(Records from a collection)
==============================

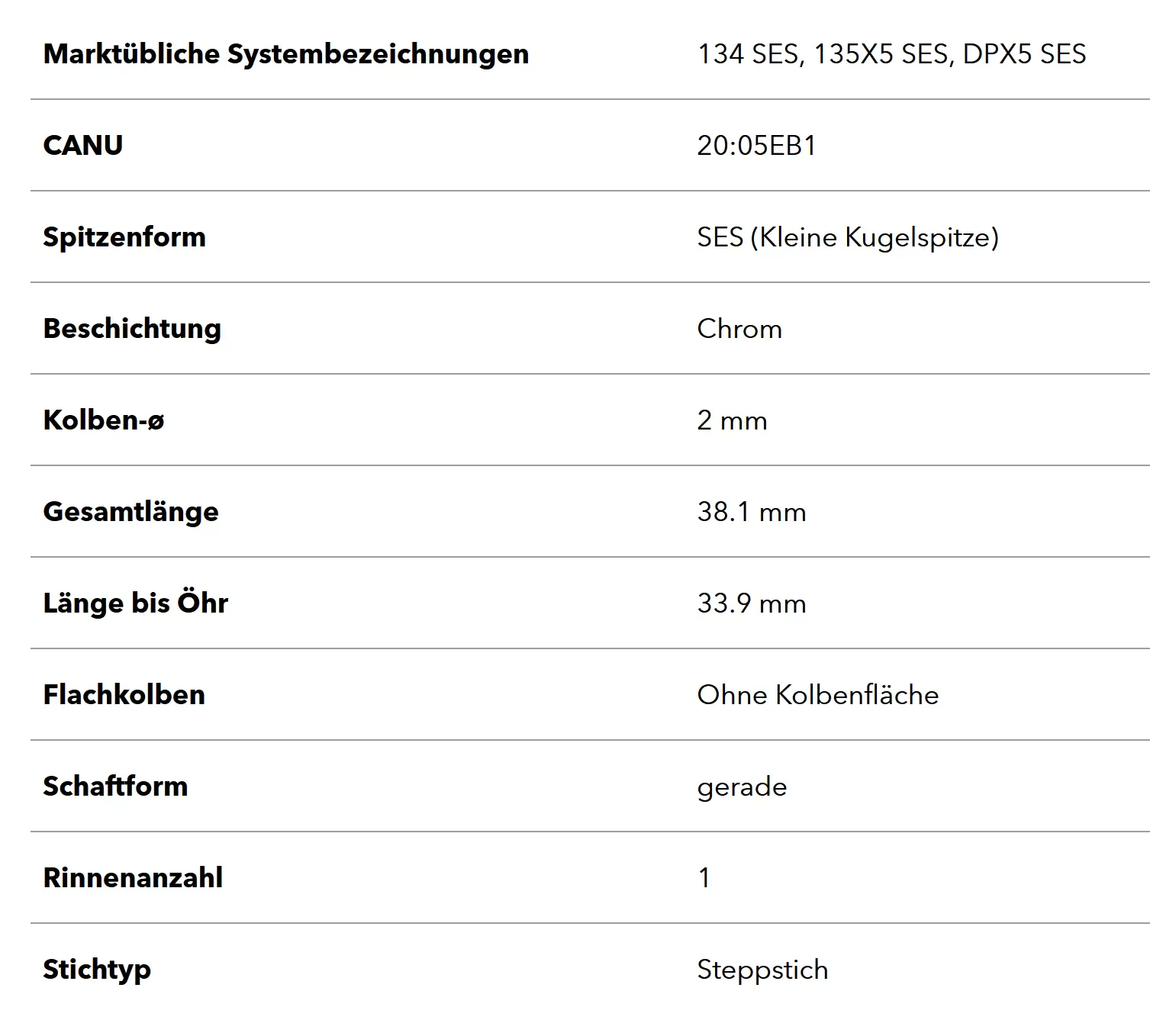This screenshot has height=1036, width=1150.
Task: Select the Chrom coating value
Action: (739, 329)
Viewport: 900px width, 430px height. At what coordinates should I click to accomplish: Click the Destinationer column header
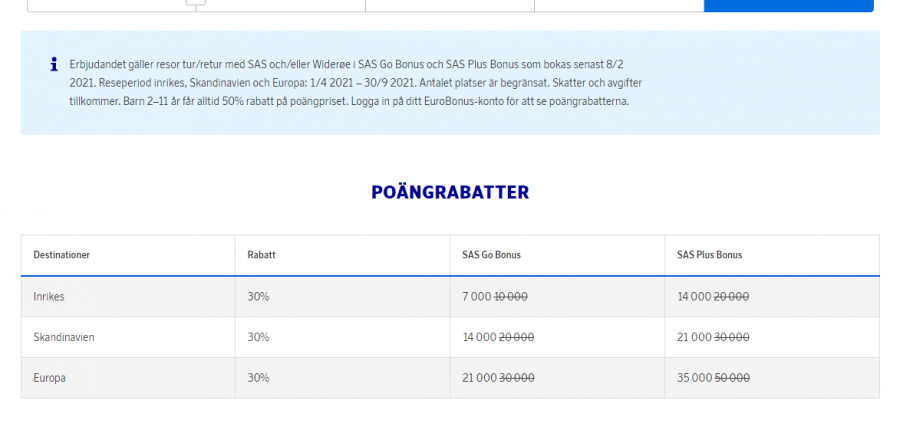pos(62,255)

==============================

Task instructions:
Reproduce the records above exactly, but only from the line containing "Viewport: 900px width, 430px" through the last line, both included, and without any pictures.

The completed task:
Viewport: 900px width, 430px height. At what coordinates should I click to accomplish: Click the Destinationer column header
pos(62,255)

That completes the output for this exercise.